What Role Will the "It" Factor Play in the Phoenix Mayoral Race?

The lone Democratic candidate is leading in the "non-partisan" (wink-wink) campaign for Phoenix mayor.

Of the six candidates running, five are Republican.  The only Democrat is Greg Stanton - who's leading the race, according to the survey his campaign released this week.  But more than half of the voters surveyed are still undecided whom they will vote for when early voting begins in less than a month - a symptom of the sluggish start to the mayoral contest.

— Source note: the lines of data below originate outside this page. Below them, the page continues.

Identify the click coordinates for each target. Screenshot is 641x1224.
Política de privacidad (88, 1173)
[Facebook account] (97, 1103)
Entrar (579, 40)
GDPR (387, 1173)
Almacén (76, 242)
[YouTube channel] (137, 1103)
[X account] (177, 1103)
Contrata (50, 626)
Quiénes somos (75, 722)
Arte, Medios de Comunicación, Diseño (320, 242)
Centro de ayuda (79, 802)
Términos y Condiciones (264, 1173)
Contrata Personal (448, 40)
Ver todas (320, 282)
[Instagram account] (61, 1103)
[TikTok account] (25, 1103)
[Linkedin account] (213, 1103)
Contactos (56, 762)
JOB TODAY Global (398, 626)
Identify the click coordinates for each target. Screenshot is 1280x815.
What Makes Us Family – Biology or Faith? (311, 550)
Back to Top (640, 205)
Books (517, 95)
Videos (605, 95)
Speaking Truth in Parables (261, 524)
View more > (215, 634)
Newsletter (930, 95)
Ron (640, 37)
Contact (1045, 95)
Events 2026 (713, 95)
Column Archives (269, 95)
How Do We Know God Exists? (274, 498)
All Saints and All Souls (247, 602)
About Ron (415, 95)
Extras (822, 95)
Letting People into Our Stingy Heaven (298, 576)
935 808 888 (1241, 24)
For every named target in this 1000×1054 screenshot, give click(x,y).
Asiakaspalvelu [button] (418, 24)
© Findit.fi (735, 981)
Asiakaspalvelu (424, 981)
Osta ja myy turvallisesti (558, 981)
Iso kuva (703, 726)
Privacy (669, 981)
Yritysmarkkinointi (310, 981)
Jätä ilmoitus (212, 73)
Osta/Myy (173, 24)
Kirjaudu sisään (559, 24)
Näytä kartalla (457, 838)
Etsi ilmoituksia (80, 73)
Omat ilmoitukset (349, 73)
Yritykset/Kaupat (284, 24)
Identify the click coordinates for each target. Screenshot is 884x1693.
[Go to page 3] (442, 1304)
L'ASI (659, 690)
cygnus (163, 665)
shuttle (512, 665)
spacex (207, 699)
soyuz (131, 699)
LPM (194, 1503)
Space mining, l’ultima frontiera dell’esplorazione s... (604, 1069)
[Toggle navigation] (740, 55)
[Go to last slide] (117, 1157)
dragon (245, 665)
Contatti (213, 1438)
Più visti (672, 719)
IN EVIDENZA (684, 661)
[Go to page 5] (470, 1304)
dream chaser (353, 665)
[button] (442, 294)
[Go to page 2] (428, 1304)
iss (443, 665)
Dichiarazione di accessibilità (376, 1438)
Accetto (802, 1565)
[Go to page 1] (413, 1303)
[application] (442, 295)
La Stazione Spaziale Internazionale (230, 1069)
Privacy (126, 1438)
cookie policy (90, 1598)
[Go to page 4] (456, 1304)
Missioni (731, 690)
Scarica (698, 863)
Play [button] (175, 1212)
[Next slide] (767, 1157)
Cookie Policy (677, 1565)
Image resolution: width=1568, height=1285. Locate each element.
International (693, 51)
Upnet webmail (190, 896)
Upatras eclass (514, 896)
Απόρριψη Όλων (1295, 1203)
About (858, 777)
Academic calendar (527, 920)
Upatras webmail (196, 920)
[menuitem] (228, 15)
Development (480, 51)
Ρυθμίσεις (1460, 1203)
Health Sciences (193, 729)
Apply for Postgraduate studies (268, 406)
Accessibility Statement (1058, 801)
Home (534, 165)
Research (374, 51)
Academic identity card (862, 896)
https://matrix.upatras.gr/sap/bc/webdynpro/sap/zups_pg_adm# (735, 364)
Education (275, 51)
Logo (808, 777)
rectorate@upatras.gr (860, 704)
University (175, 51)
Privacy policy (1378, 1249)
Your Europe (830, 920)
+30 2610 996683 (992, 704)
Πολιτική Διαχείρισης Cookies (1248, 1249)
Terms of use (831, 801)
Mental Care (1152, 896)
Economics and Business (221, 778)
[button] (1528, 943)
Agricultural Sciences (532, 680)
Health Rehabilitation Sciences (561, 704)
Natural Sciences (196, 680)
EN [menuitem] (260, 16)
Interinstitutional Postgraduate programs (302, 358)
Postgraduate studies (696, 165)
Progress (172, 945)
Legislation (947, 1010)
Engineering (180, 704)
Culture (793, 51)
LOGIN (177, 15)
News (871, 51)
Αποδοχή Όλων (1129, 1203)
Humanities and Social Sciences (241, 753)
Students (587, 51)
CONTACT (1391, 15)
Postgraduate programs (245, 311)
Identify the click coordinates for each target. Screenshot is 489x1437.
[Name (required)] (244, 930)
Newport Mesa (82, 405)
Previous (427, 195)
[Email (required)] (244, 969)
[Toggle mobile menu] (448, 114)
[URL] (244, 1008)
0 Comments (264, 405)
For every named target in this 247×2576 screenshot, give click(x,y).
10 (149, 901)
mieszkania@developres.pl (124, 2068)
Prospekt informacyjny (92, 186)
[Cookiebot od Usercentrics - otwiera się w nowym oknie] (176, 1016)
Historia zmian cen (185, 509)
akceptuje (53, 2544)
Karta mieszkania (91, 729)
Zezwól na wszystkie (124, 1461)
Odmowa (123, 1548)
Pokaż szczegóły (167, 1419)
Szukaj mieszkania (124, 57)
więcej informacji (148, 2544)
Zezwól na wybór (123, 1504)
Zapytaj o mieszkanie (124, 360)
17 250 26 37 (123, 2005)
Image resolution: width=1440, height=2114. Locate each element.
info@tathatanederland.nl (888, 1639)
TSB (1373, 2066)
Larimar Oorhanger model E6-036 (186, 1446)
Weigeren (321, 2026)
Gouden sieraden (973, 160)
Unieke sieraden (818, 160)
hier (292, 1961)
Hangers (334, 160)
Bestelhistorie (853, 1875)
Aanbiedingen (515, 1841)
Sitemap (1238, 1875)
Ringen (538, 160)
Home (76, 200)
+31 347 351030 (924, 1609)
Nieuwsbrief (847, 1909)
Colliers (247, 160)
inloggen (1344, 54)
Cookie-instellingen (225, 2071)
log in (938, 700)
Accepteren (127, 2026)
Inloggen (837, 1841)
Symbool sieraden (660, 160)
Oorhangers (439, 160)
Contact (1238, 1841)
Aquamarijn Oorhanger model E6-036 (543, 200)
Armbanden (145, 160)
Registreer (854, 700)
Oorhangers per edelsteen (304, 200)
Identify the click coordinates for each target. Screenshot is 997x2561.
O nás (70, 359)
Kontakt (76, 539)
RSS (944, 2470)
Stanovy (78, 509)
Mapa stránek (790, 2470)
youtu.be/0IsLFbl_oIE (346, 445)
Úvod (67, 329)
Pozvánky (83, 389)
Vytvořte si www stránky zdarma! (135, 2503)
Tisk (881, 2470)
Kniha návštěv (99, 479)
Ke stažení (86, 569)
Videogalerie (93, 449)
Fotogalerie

So far, it's pretty much how pundits predicted it would play out:
Even though the election is supposed to be non-partisan, the five GOP candidates would initially battle for Republican votes, and Stanton would nail down his Democratic voter base.  Because the six candidates would divide the total votes, the experts forecast that none of them would have enough votes to win the August 4th election outright. That would force a run-off election in November ... most likely between two former council members, Stanton and Peggy Neely, who happen to be the two candidates with the most votes in the Stanton survey.

Playing it by the numbers, prognosticators believe that Neely, a Republican, will go on to attract the lion's share of GOP votes and then likely edge past Stanton in the November 8th election.  But history hasn't been kind to Republican candidates in Phoenix mayoral elections.  Since the sea change in mayoral elections in 1983, three of the last four mayors have been Democrats.

However, based on past voter performance, pundits have overlooked what has been an overriding intangible.

The Candidates' "It" Factor

Political practitioners -- like candidates, campaign managers, consultants and pollsters -- detest discussing intangibles. If something can't be quantified, they prefer to dismiss it.

Historically, Phoenix voters have liked their candidates for mayor to be exuberant, a certain immeasurable energy. Terry Goddard had it.  Paul Johnson and Skip Rimza possessed it, too. And before he went through his personal metamorphoses, Phil Gordon had that enthusiasm to which voters responded.

Greg Stanton has "it."

Stanton is passionate. Of the six mayoral candidates, he's the one who talks like a mayor, walks like a mayor ... and, yes, looks like a mayor.  That may sound superficial.  But try telling that to Phoenix voters.

The other candidates are campaigning in Stanton's political aura.  Former Councilwoman Peggy Neely looks and sounds like she's the blue ribbon winner in a Betty Crocker Bake-Off.  Political consultant Wes Gullett is more like a life insurance salesman than someone prepared to be mayor of the sixth largest city in the country. Claude Mattox makes a good city councilman.  And Anna Brennan, who manages her husband's medical practice, and Jennifer Wright, the Tea Party's pinup girl, are two attractive candidates who have little political presence.

Greg Stanton is fired up and ready to go to be the mayor.

Rooting For The Recall

Obviously, it will take more than congeniality and charisma for Greg Stanton to be elected the next mayor of Phoenix.

Stanton represented District 6 on the City Council from 2001-09.  It's the same seat that Sal DiCiccio occupies today. But maybe not for long if the well-funded effort now underway to recall him succeeds. A little more than 7,000 valid signatures are needed to force DiCiccio into a recall election. Coincidentally, the signatures must be filed the first week of August, the same time that early voting starts. A recall election would be held November 8th, the same time as the potential run-off election.

If Councilman DiCiccio is forced to defend his seat on the City Council, it could spell trouble for Stanton. DiCiccio would stop his relentless chirping from the sidelines and start campaigning for real throughout District 6, where voter turnout is traditionally high and where Stanton expects his own support to be heavy. DiCiccio could easily drown out Stanton's campaign in the district by dominating the political dialogue. Worse yet for Stanton, DiCiccio, who attracts media coverage like flies to roadkill, would likely influence the discussion of issues in the mayor's race ... even more than he already is.

For now, Sal DiCiccio is watching, waiting and continuing to wail about inefficient city government. Greg Stanton is pressing on with his campaign. And five Republicans are rooting for a recall election they hope will change the current course of the "non-partisan" election for mayor.